About 750, across programs like Indigenous Studies, Cultural Communities, Military and Political History and Western Canadian History. This includes hard hats, uniform pieces, religious headgear, and costume pieces alongside fashionable and functional hats.
- What is the oldest hat in the collection?
The earliest reliably dated hats are from the 1880s-1890s. We have a man’s straw boater, and a woman’s black silk bonnet from that period.
- What is the biggest hat? The smallest?
The biggest are probably ladies hats from the 1900s and 1910s — it was fashionable to have huge brims in that period, and they certainly take up a lot of space! One of the smallest is a really delightful miniature toy Stetson hat with its own hat box.

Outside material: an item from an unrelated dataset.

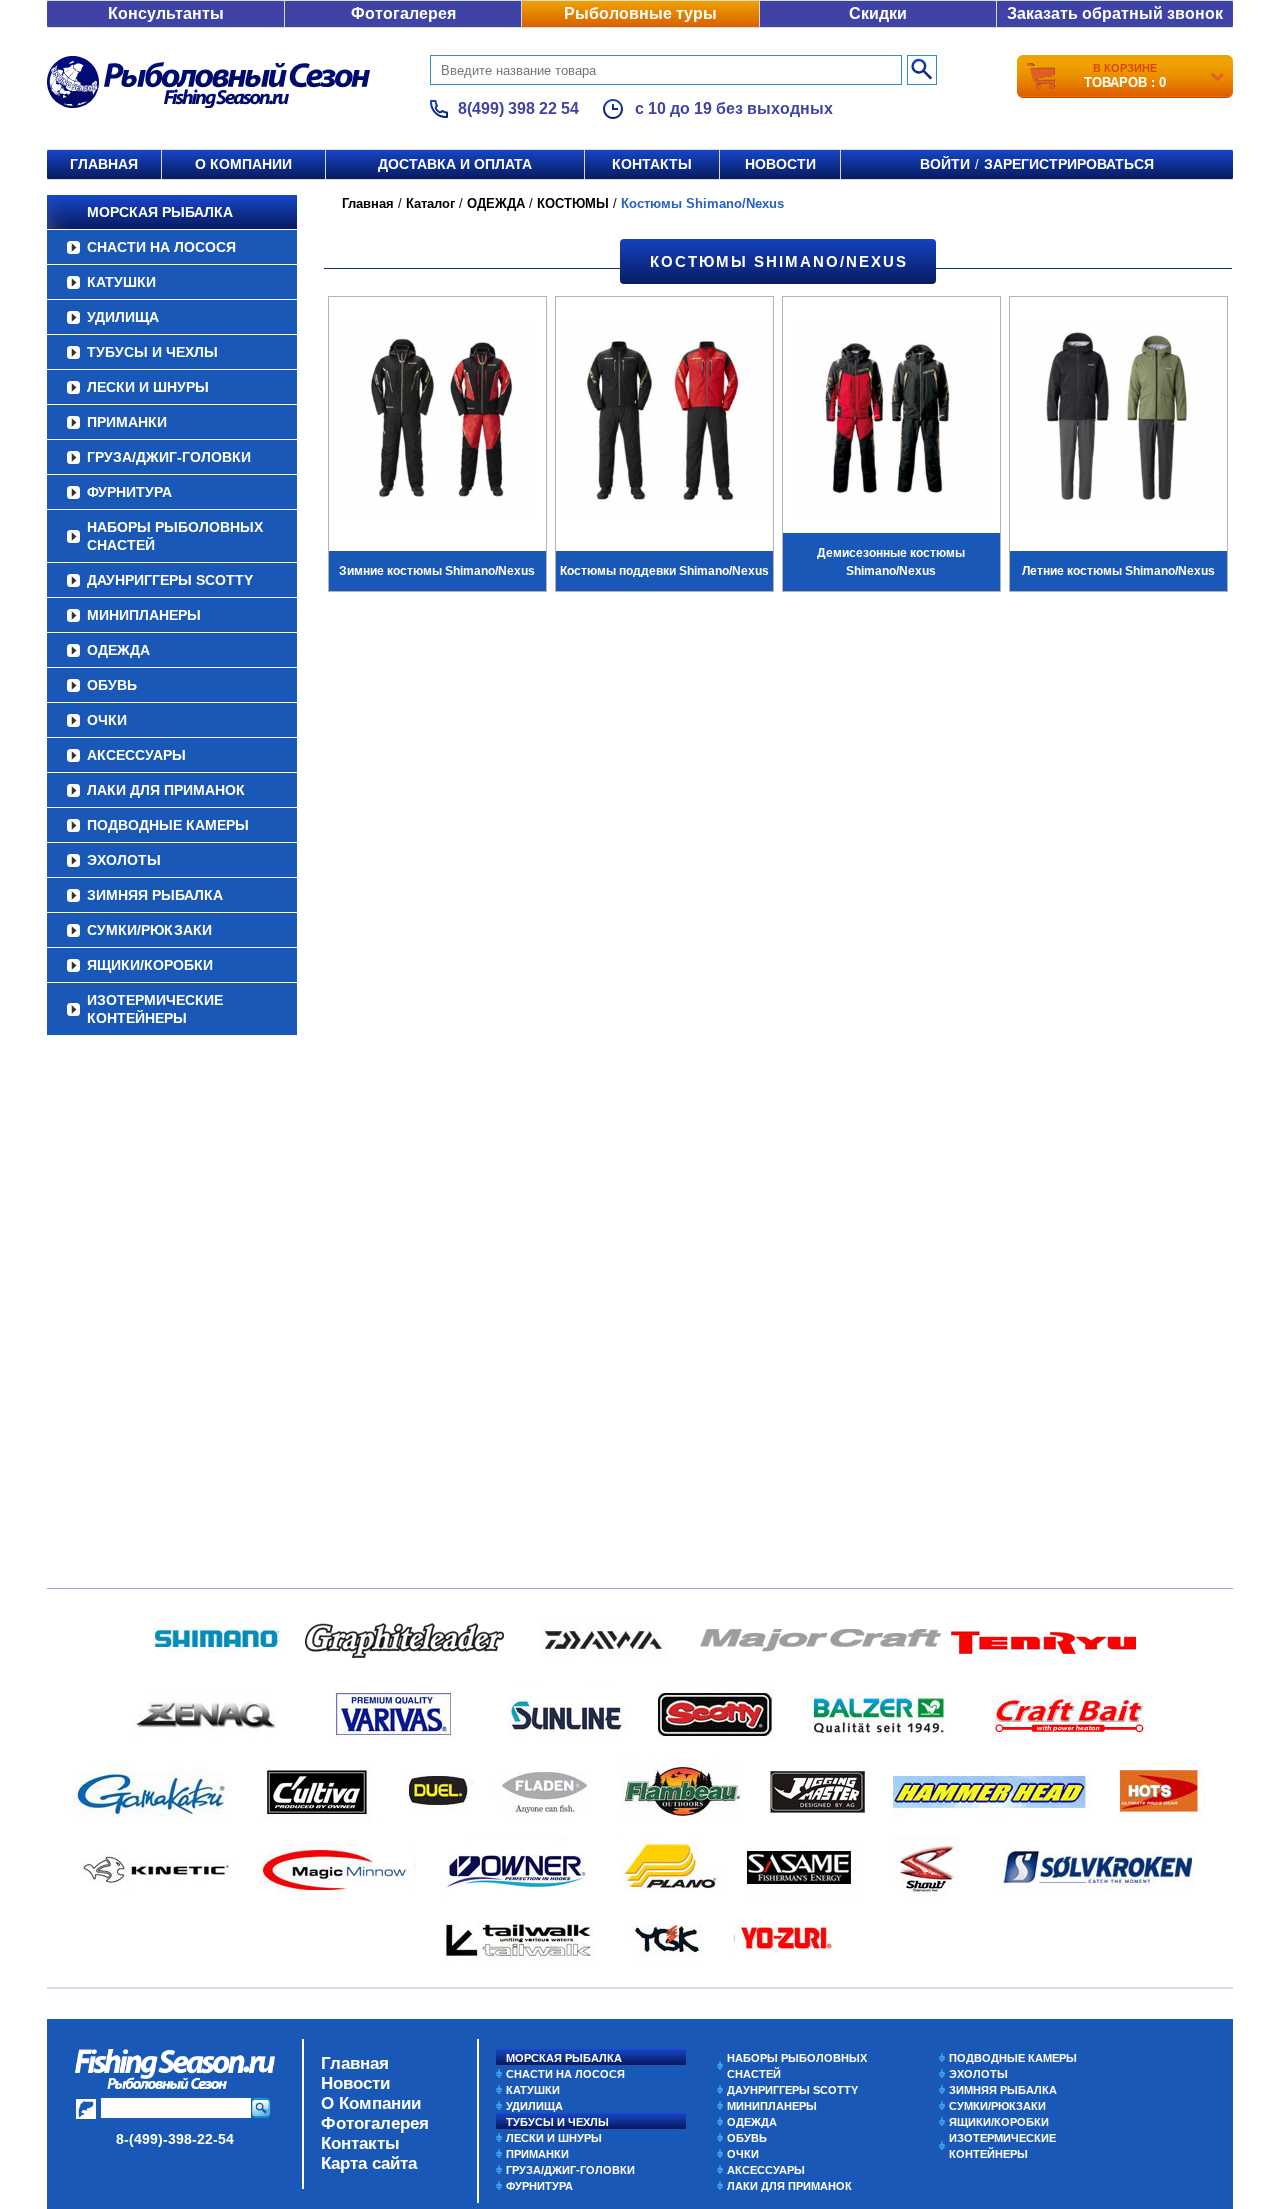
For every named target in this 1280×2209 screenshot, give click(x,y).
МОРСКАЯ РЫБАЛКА (160, 212)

- How have hats evolved through the years?
For centuries, people wore hats to stay warm, and to show social status. Canada owes a lot to hats for its development – Europeans came inland to trade for furs, including beaver, which was used to make hats in the 17th and 18th centuries. Hats were also a fashionable accessory to an outfit, complementing the latest colours, shapes, and materials.
While people still wear hats for function (think toques to keep your head warm in winter or baseball caps to keep the sun away from your eyes in summer), it’s no longer expected to keep your head covered in a social setting any more. Nowadays, people might wear hats as a costume for special occasions – cowboy hats for the Stampede, a fascinator for a wedding, a traditional folk costume for Heritage Days – but they aren’t a must-have fashionable item any more.
- Any notable hat-stories from our collection?
Two of our early twentieth century wide brimmed hats were worn by sisters. It would have been economical to share wearing such fashionable hats!
We have a couple of pheasant feather hats worn by a mother and daughter in the 1950s – the feathers came from birds shot by the daughter’s husband, made into hats by an acquaintance who was an amateur milliner.
Another delightful story is that of a wide-brimmed hat bought at the upscale Edmonton department store Johnstone Walkers in the 1930s to complement an outfit, but rarely worn because "Edmonton was too windy".